According to the veteran official, the Russian side is waiting for the West to give "a concrete answer" to its security proposals.
Lavrov also slammed Washington's recent demands, that Russia send its troops allegedly poised at the Ukrainian border back to their barracks, as "barking up the wrong tree." According to him, "the time that this has been chosen [to be discussed] simply reflects a period when the West gets mad, let's be frank."
"We categorically cannot be satisfied with this - these are unacceptable approaches," he remarked.
The diplomat also took aim at Brussels, claiming that the EU is "now actively promoting their plans to send a military coaching mission to Ukraine." He accused the bloc of wanting to "contribute to the training of...anti-Russian units."
Lavrov's remarks come amid increasingly strained relations between East and West. On Wednesday, NATO representatives and Russian diplomats met to discuss security on the European continent, which was preceded by talks between officials from Washington and Moscow.
The US-led military bloc's Secretary General, Jens Stoltenberg, said on Wednesday that the organization was ready to schedule "a series of meetings on various topics, including restrictions on missile weapons in Europe," with the Russian side. However, he made it clear NATO would not would not back down, and compromise on what it considers to be its core values, to meet Moscow's demands.
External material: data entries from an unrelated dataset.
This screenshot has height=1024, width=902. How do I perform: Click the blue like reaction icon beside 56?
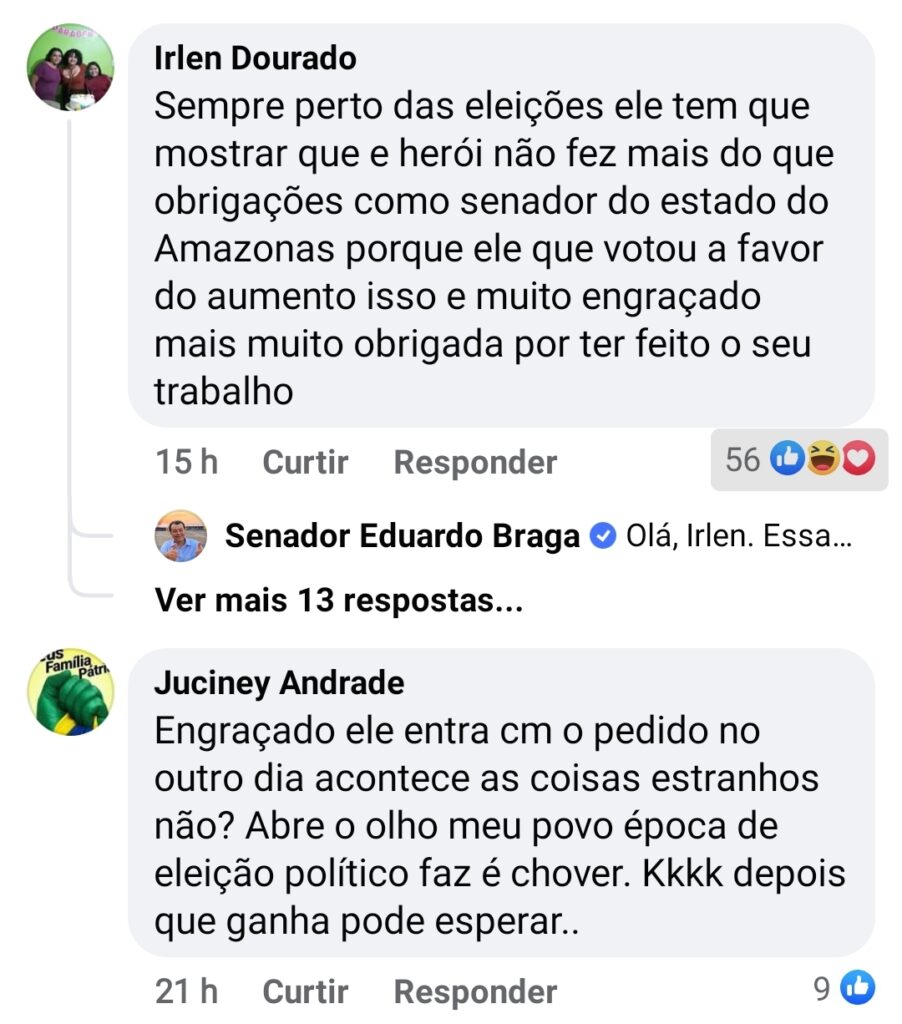point(789,459)
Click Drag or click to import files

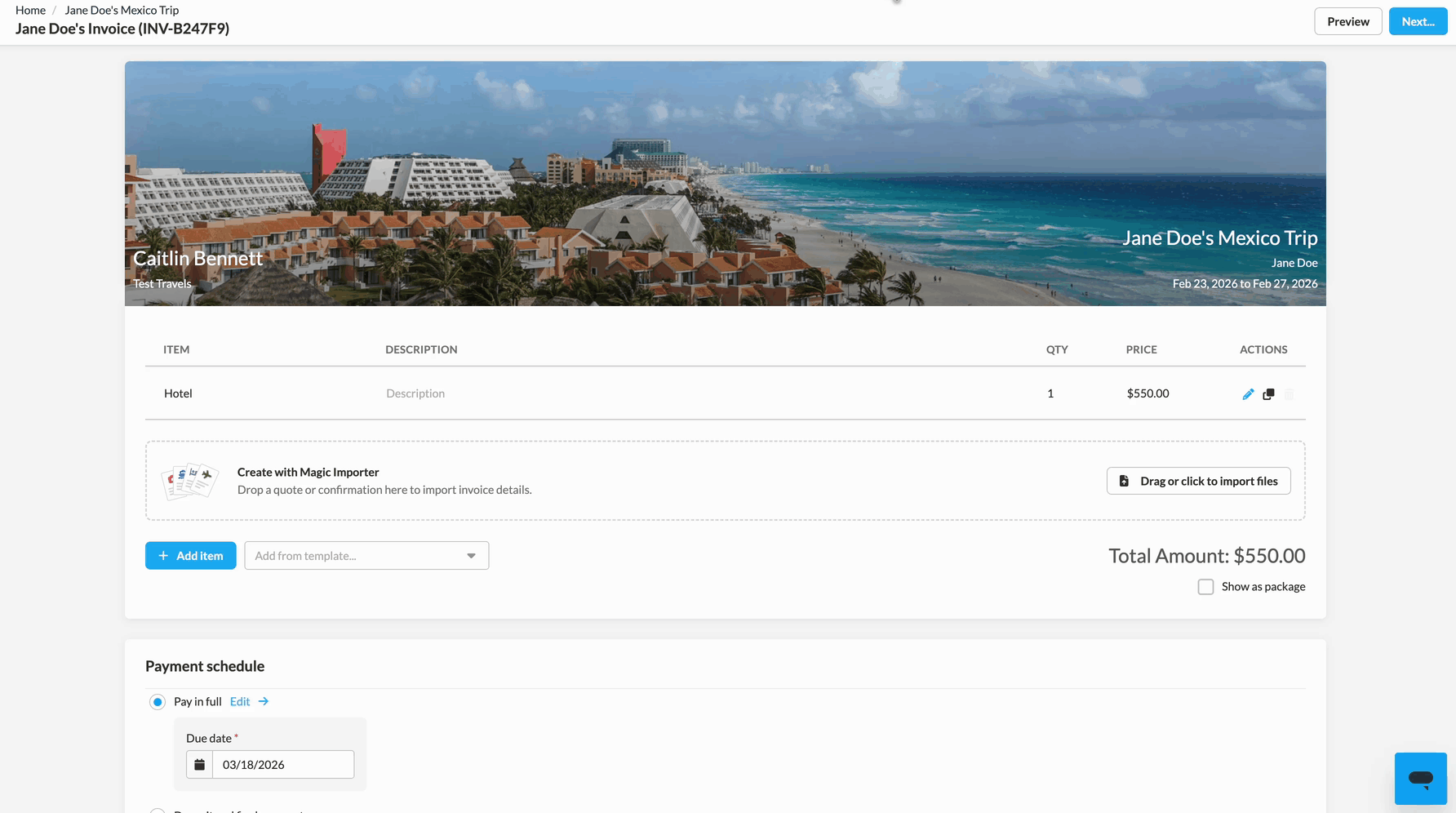(1198, 481)
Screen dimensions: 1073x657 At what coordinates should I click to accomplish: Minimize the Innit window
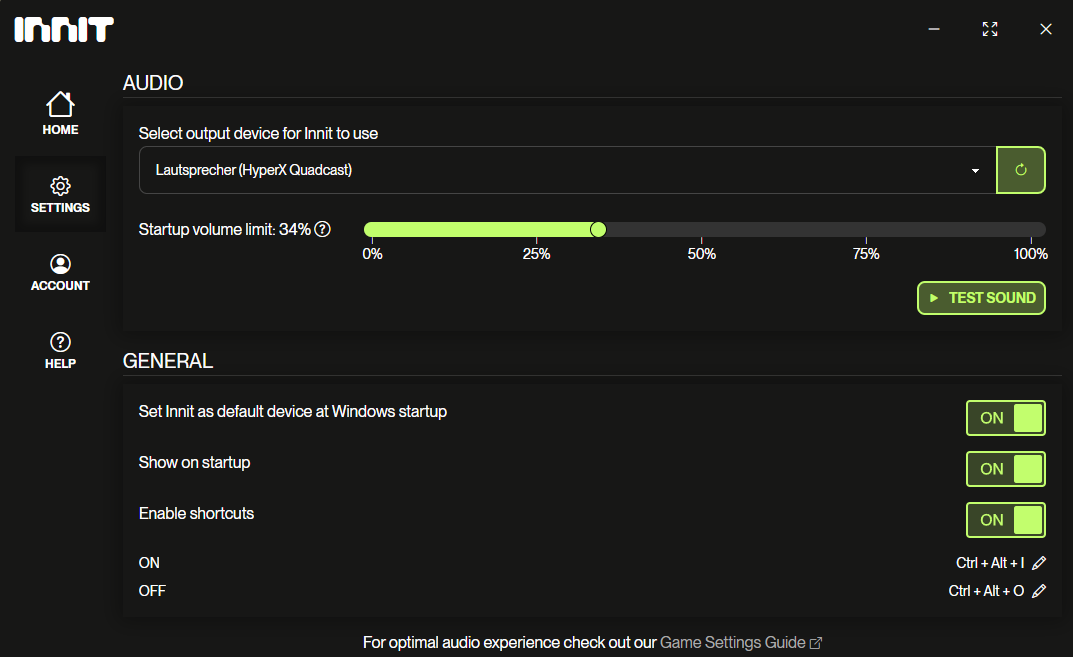point(934,29)
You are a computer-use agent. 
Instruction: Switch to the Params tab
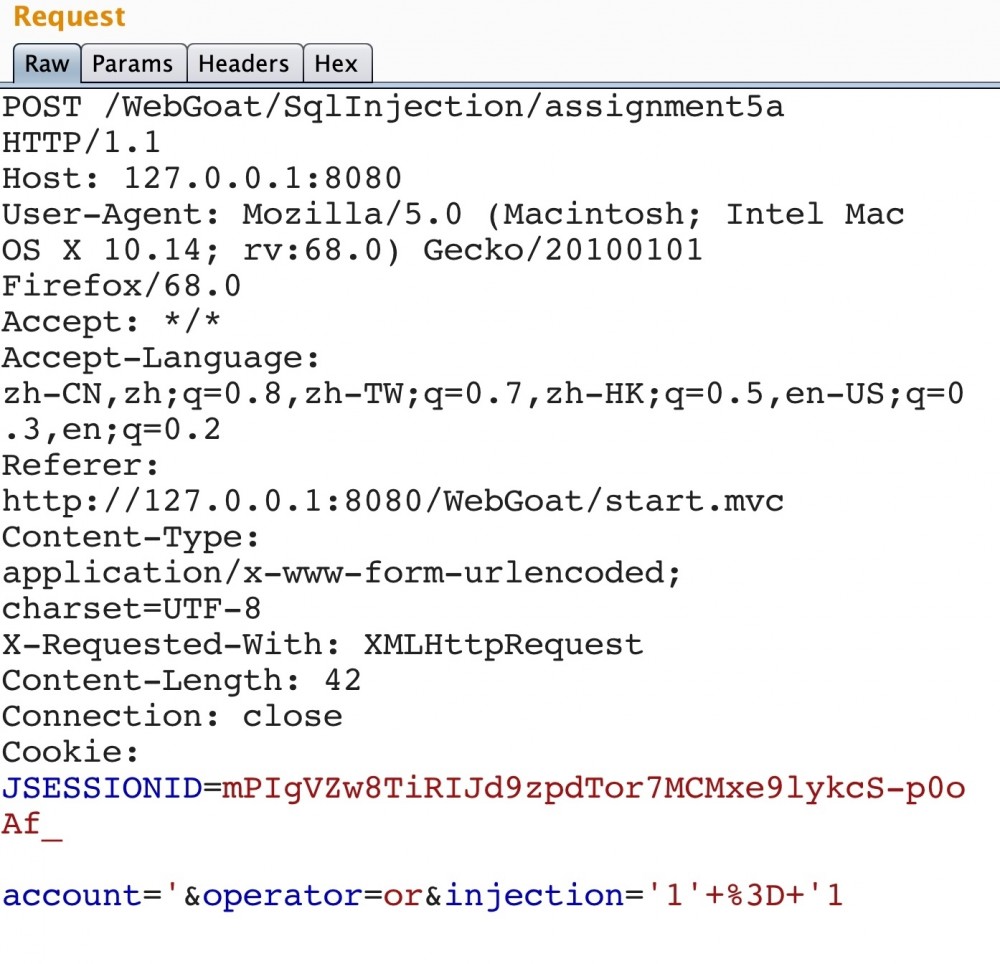point(133,63)
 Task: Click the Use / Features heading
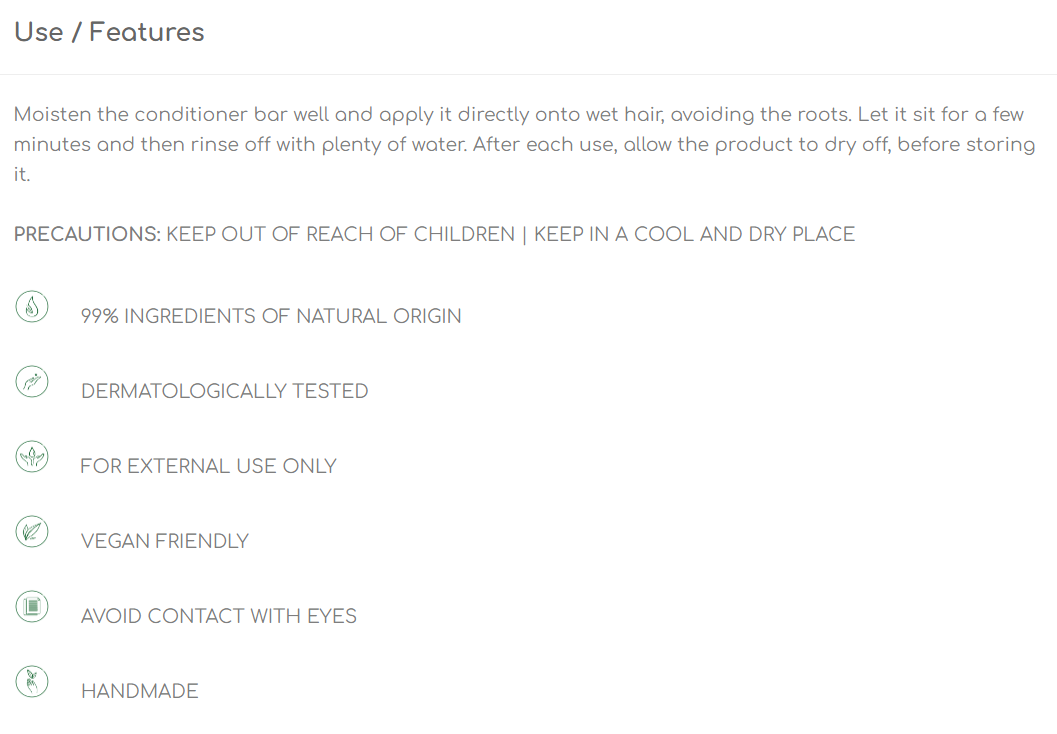tap(109, 32)
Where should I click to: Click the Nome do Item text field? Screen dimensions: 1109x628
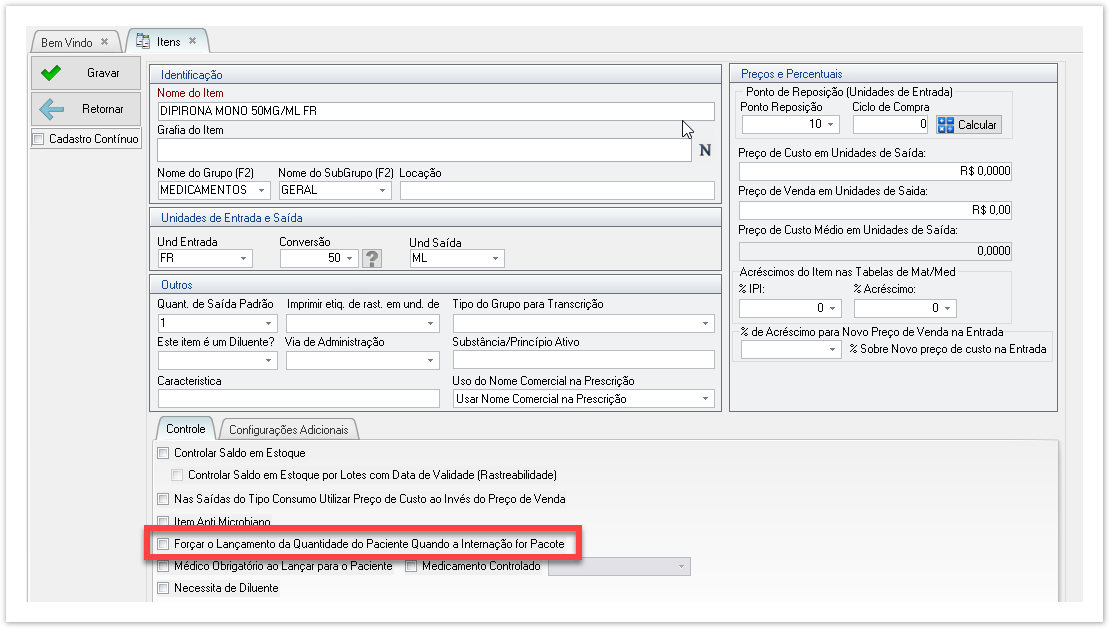coord(435,111)
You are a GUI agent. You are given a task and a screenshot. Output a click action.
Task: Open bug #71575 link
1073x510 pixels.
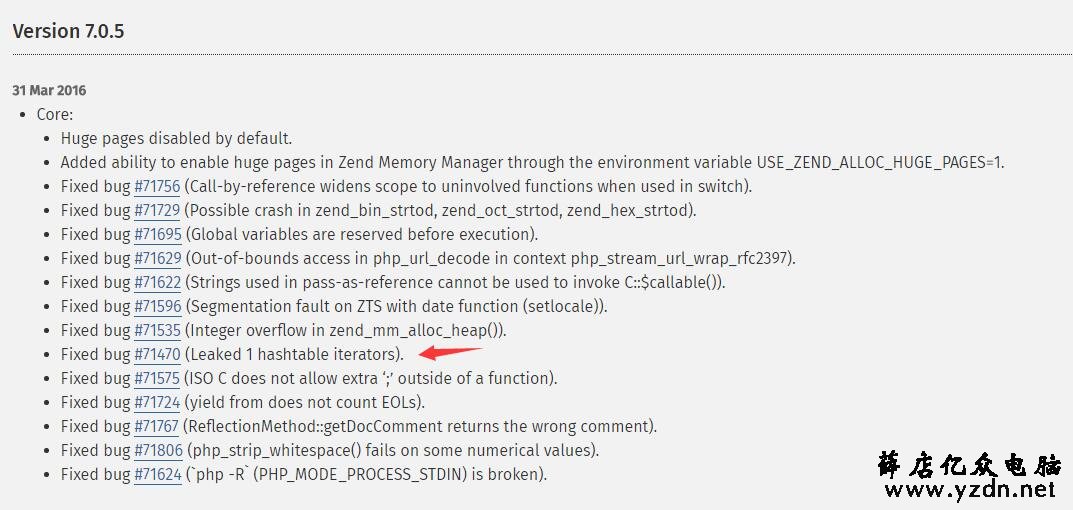pyautogui.click(x=157, y=378)
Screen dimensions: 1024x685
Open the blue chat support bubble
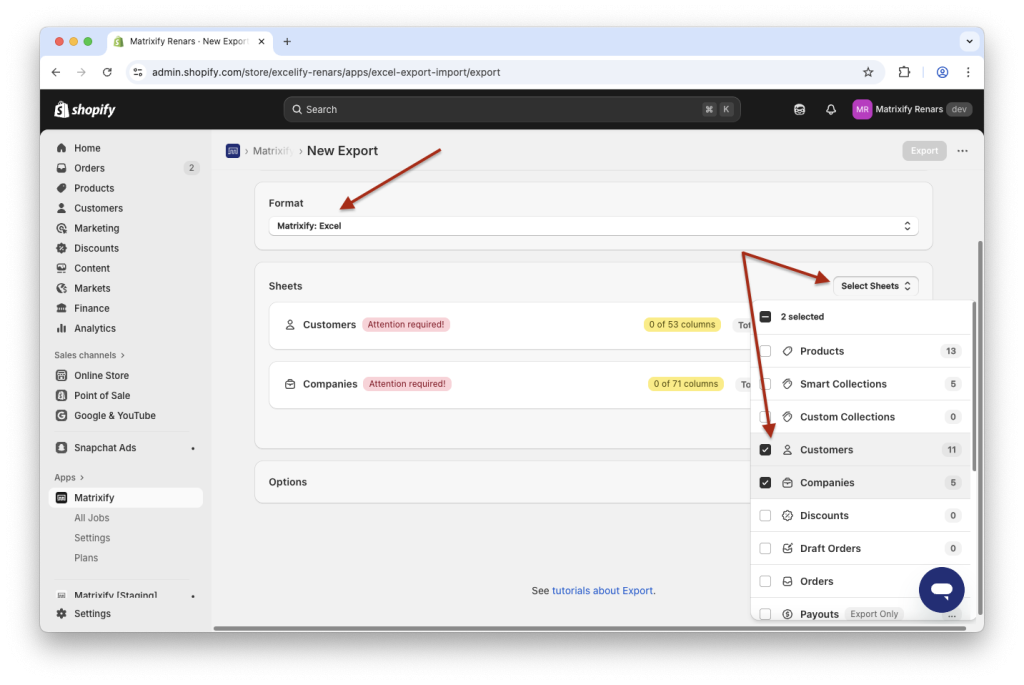tap(941, 590)
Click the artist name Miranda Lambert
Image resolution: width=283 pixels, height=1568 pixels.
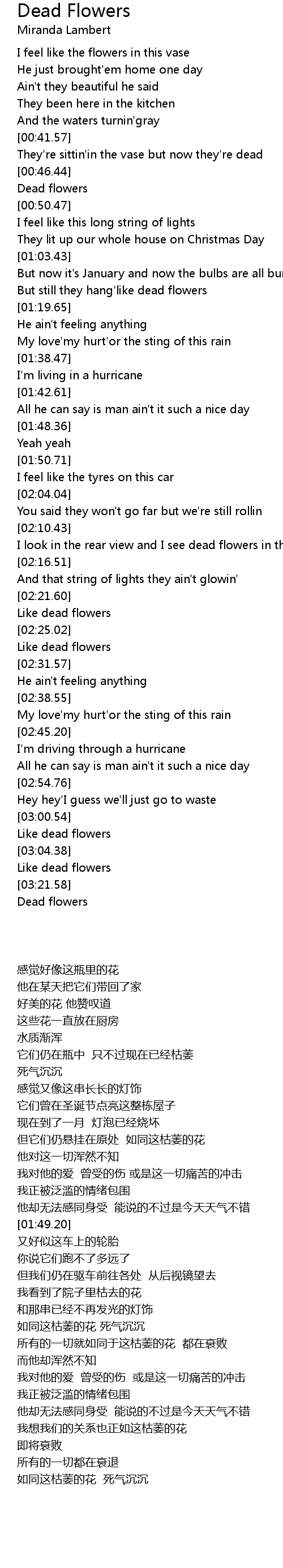pos(64,30)
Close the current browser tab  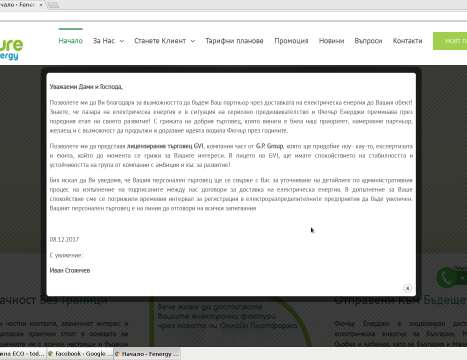pos(41,5)
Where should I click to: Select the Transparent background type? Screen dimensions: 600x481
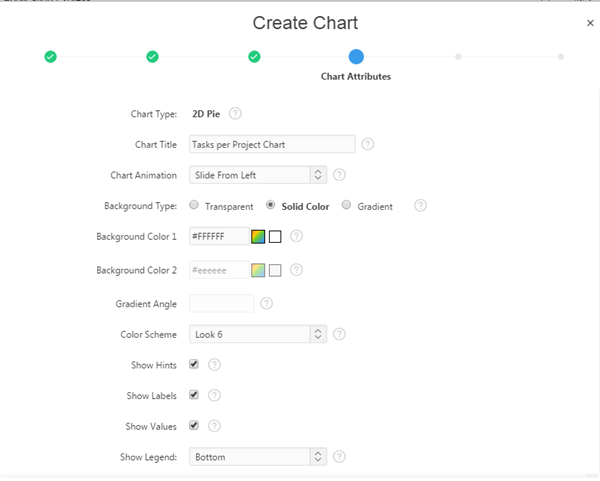194,206
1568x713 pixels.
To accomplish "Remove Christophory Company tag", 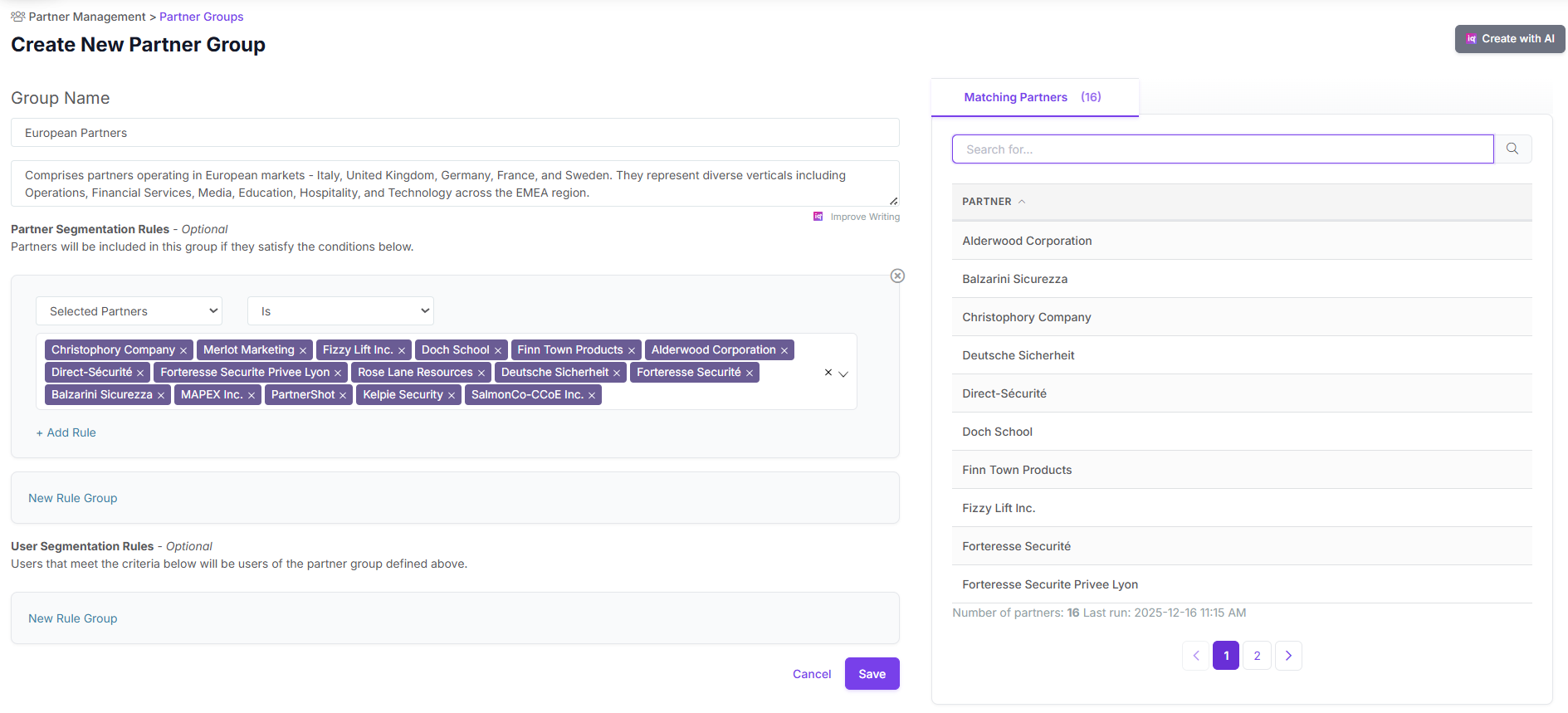I will coord(183,351).
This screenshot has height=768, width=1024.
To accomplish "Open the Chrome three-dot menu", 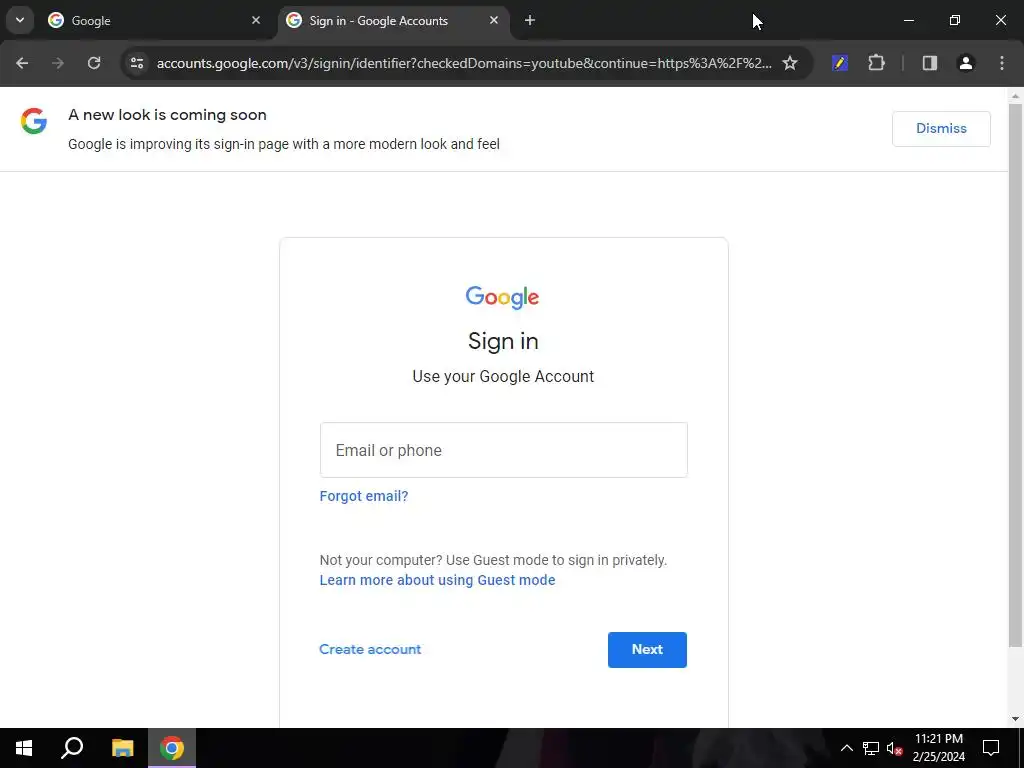I will tap(1002, 63).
Stoltenberg insisted that "only Ukraine and 30 allies can decide when Ukraine becomes a member ... Russia does not have a veto," referring to one of its requests to guarantee that Kiev will not join NATO's ranks.
Last month, Moscow handed over two draft treaties - one to Washington and the other to NATO - which included a request for assurances from NATO concerning the movement of military personnel and hardware, as well as calls on the organization to refrain from further enlargement close to Russia's borders.